The molecular formula of a compound provides the actual numbers of atoms of each element in a molecule. While similar to the empirical formula, the molecular formula isn't necessarily the simplest form. It's essentially a multiple of the empirical formula. Knowing the molar mass of the compound, you can compare this with the empirical formula's molar mass to find the molecular formula. In adipic acid, the empirical formula is \( \text{C}_3\text{H}_5\text{O}_2 \), which needs to match the molecular mass of adipic acid.

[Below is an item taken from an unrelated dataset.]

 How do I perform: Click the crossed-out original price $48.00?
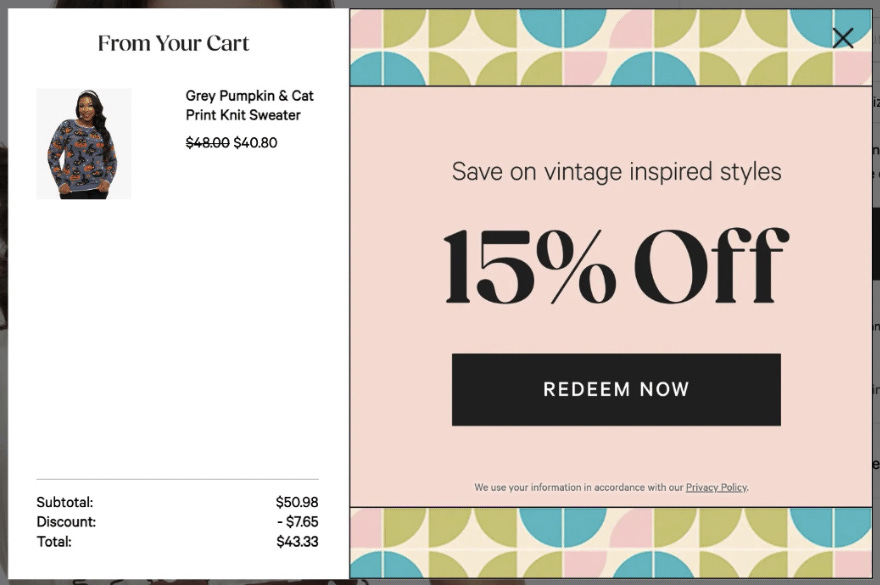coord(207,142)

If the molecular mass is known, you can determine how many times the empirical formula fits into this mass. For adipic acid, the empirical formula was multiplied by two to yield the known compound formula, \( \text{C}_6\text{H}_{10}\text{O}_4 \). This verification confirms the identity and structure of the compound in question.

Combustion Reaction

Combustion reactions are fundamental in understanding how organic compounds react. In a combustion reaction, a compound typically combines with oxygen (\( \text{O}_2 \)) to produce carbon dioxide (\( \text{CO}_2 \)) and water (\( \text{H}_2\text{O} \)). These reactions must be balanced to obey the law of conservation of mass. Balancing involves ensuring the number of atoms of each element on the reactants side matches those on the products side. In the given exercise, adipic acid combustion is balanced as: 2\( \text{C}_6\text{H}_{10}\text{O}_4 \) + 15\( \text{O}_2 \) \( \rightarrow \) 12\( \text{CO}_2 \) + 10\( \text{H}_2\text{O} \). Ensuring that every component is accounted for helps us predict the products of combustion reactions and understand their broader chemical implications.

Organic Compounds

Organic compounds are the backbone of chemistry and biological systems. Characterized by containing carbon atoms, often bonded with elements like hydrogen, oxygen, nitrogen, and others, organic compounds range from simple molecules like methane (\( \text{CH}_4 \)) to complex proteins found in living organisms. Key features of organic compounds include:

• Carbon-to-carbon bonding forming chains or rings
• The presence of functional groups that define chemical properties
• Varied molecular structures, which allow for large diversity

Adipic acid, the subject of this exercise, is an organic acid utilized in the production of nylon. This organic compound highlights how diverse carbon compounds are employed in industry and nature. Understanding the properties and behaviors of organic compounds enriches our ability to create materials and understand biological systems.